### List of tasks
1. From the article on a cardiologist's heart-health habits, list every food the cardiologist names as a source of fiber.
2. Answer these questions from the article on a cardiologist's heart-health habits, one answer per line:
(a) How old is Dr. Nicole Harkin?
(b) According to the World Health Organization, what share of all heart attacks can be prevented with lifestyle choices?
(c) For what reasons did Harkin first start eating a vegetarian diet?
3. Write the next part of the article on a cardiologist's heart-health habits, starting right after its last sentence.

### Excerpt
*** Block opens ***

- A cardiologist has shared the five habits that she avoids to keep her heart as healthy as possible.
- Dr. Nicole Harkin said that she doesn’t vape and avoids interrupted sleep, when possible.
- It’s never too early to adopt lifestyle habits that can improve heart health, Harkin, 41, said.
A cardiologist has shared five habits that she avoids to try to maintain a healthy heart.
Dr. Nicole Harkin, a cardiologist and founder of Whole Heart Cardiology, a preventive cardiology practice in California, told Insider that it’s never too early to adopt lifestyle habits that can improve heart health, “and frankly overall health.”
Harkin, 41, started to examine the data behind choosing a healthy lifestyle for heart disease prevention when she was in her early 30s, during a cardiology fellowship.
The Centers for Disease Control and Prevention states that heart disease is the leading cause of death for men, women, and people of most ethnic and racial groups in the US. About 20% of adults who died in 2020 from coronary artery disease, the most common form of heart disease in the US, were adults aged 65 and under, it says.
While factors like a person’s genetics can’t be changed, 80% of all heart attacks can be prevented with lifestyle choices, according to the World Health Organization.
Here are five things that Harkin never does so she can keep her heart healthy.
Eat red meat
Harkin said that she initially started eating a vegetarian diet for animal rights reasons.
However, she later found that research showed a “pretty robust” link between red meat — specifically processed red meat — and an increased risk of cardiovascular disease.
“Personally, I don’t consume any animal products, but for others I would highlight avoiding red meat and processed red meat,” she said.
Instead, Harkin said that people should eat more fiber — found in fruits, vegetables, beans, and wholegrains.
“It helps regulate glucose, it helps lower cholesterol, and then it typically comes in the form of plant foods which have all these other amazing vitamins and minerals in them,” she said.

*** Block closes ***

### Given entries
*** Block opens ***

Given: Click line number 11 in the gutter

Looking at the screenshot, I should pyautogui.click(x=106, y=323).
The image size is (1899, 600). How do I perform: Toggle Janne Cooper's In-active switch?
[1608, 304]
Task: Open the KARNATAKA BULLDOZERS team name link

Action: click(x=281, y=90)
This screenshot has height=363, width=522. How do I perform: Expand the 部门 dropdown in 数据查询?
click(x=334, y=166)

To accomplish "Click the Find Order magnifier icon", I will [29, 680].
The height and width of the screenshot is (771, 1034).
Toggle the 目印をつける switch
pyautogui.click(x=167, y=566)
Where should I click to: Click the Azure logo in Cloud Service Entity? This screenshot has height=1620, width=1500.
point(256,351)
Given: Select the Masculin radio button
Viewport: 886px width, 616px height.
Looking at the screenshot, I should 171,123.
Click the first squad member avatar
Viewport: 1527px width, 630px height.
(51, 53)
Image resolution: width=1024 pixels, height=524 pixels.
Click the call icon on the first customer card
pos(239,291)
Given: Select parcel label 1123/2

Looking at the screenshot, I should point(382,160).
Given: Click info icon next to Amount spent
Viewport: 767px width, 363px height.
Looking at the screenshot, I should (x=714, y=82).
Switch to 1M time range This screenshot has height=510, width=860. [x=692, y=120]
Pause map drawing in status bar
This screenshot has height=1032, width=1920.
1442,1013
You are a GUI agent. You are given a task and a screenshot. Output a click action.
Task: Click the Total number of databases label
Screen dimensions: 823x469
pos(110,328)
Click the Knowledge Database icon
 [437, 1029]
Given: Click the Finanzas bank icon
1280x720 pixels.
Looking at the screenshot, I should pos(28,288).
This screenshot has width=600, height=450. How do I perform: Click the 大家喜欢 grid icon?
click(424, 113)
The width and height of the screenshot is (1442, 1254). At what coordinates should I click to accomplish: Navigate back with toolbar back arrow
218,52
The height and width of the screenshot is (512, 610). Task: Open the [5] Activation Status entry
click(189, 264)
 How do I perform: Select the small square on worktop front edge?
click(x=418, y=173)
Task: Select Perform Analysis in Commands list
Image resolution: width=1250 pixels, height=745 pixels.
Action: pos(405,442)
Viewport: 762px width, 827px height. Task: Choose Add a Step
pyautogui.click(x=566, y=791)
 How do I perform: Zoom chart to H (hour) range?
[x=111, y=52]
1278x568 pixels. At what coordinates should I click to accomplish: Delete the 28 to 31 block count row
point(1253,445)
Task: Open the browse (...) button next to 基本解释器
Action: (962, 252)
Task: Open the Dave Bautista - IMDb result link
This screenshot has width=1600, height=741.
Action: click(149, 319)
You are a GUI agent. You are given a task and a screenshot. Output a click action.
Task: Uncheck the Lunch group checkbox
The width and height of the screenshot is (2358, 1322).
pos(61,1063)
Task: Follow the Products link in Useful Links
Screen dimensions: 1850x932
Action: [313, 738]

*** Block closes ***

### Results for the exercise
1. fruits, vegetables, beans, wholegrains

2.
(a) 41
(b) 80%
(c) Animal rights reasons

3.
“I really work with my patients on trying to get around 40 grams a day as that’s kind of the level that we see really reductions in glucose and cholesterol and things like that,” she said.
Vape or smoke
Harkin said that she doesn’t smoke cigarettes or vape.
“Almost all the heart attacks I’ve seen in young women are in women who smoke,” she said.
According to the American Heart Association the “use of inhaled nicotine delivery products, which includes traditional cigarettes, e-cigarettes and vaping, is the leading cause of preventable death in the U.S., including about a third of all deaths from heart disease.”
Have interrupted sleep
Harkin, a mom of three kids, said that she “cherishes” sleep and aims for at least seven to eight hours of uninterrupted sleep a night, if possible. “Studies have really shown that not getting that type of sleep is associated with an increased risk of cardiovascular disease,” she said.
Harkin added that obstructive sleep apnea, which is a sleep disorder when part or all of the upper airway gets blocked while you sleep, is strongly associated with heart problems like an irregular heartbeat and high blood pressure.
“If you snore or have non-refreshing sleep, morning headaches, or any other signs of sleep apnea, getting screened for it is a really important step for heart health,” she said.
Dismiss chest pain
Harkin said that, even though she doesn’t appear to have risk factors that cause heart disease like high blood pressure, she’d never dismiss chest pain if she experienced it.
“A shocking amount of heart attacks happen in people who would be considered low risk by traditional screening criteria,” she said, adding: “People are always so much sicker when they roll into the hospital having had chest pain for hours.”
Harkin said that physical inactivity was one of the “biggest risk factors” for heart disease, so she’d never skip exercise, even when she’s busy or tired.
“Research really supports the idea that a 10-minute walk is better than nothing and is helpful for your heart health. So I wouldn’t let time be the constraint and the reason for not doing any sort of movement or exercise,” she said.
“If I could prescribe one thing for everyone, it would be exercise,” she added.
The AHA recommends that people get two and a half hours of “moderate” physical activity per week, such as dancing or gardening, or 75 minutes of “vigorous” exercise, like jumping rope running, or swimming.
Harkin approaches decisions around her lifestyle from an overall body health perspective rather than just focusing on weight loss, for example by thinking: “What am I doing to nourish my body today?”
“A diet consisting solely of bacon and cigarettes might make you thin, but it’s certainly not good for your whole body or cardiovascular health,” she said.